Credit Suisse analyst Leo Carrington told Hotel Management sister publication Hospitality Insights that the main rationale behind the move would be “collapsing central costs.”
Carrington described the move as being complementary in some regions, with IHG strong in North America and China, with Accor more present in Europe and the rest of the world. Looking at the brands, Carrington saw Ibis and Holiday Inn as complementary, but noted that there was more overlap in the groups’ upscale and luxury flags.
A combined company would have more than 1.6 million rooms, ahead of Marriott International, which had close to 1.4 million rooms at the end of last year.
A report in Le Figaro suggested that Accor CEO Sébastien Bazin had created a team to look at a merger in early June, with the support of the company’s board, alongside CFO Jean-Jacques Morin, and the investment banks Centerview and Rothschild.
It’s being reported that Accor’s Board of Directors is in favor of such a merger, while Accor’s CEO is lukewarm towards it, and thinks a merger like this doesn’t make sense at the moment. As a result, no contact has allegedly been made with IHG yet, though that could change over time.
Addressing the issue of costs, Jonathan Langston, chairman, Hotstats, said: “Consolidation seems an inevitable outcome of a crisis which impacted disproportionately the hospitality sector. Uncertainty about future revenues prevail, but one thing that we know for sure is the costs of operating hotels are increasing. We’re seeing operators put those expenses under the microscope and hatch creative, cost-mitigating solutions.
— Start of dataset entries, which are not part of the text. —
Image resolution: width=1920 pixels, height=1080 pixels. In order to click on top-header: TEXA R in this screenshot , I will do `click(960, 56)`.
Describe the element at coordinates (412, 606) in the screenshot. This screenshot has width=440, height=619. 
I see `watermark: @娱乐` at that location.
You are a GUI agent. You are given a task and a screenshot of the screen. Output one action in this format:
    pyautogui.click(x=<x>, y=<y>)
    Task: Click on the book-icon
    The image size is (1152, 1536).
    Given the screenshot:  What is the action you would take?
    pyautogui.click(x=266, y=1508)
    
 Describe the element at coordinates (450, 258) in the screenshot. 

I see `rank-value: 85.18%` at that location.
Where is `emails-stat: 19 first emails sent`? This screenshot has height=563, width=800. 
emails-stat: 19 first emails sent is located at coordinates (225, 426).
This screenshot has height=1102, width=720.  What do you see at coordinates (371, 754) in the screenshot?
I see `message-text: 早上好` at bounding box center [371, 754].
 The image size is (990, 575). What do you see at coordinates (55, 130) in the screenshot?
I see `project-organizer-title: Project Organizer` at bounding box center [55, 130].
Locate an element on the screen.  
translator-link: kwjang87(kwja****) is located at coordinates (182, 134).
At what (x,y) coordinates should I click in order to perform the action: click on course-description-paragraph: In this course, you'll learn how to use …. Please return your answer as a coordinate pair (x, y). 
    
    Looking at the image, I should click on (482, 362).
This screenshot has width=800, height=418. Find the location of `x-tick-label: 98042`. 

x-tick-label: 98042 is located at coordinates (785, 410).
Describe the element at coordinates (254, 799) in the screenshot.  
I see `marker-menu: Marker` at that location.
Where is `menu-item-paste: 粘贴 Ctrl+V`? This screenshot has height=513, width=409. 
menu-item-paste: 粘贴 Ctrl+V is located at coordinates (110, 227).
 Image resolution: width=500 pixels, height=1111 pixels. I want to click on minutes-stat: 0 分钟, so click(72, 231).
Of course, at the macro level, consolidation is one way to secure profit enhancements to preserve hotel owner and shareholder value.”
At both companies’ results, emphasis was placed on their dominance in the economy and budget sectors, expected to be the first segments to recover as travel restrictions eased. As Carrington noted, the Ibis and Holiday Inn families were expected to be complementary.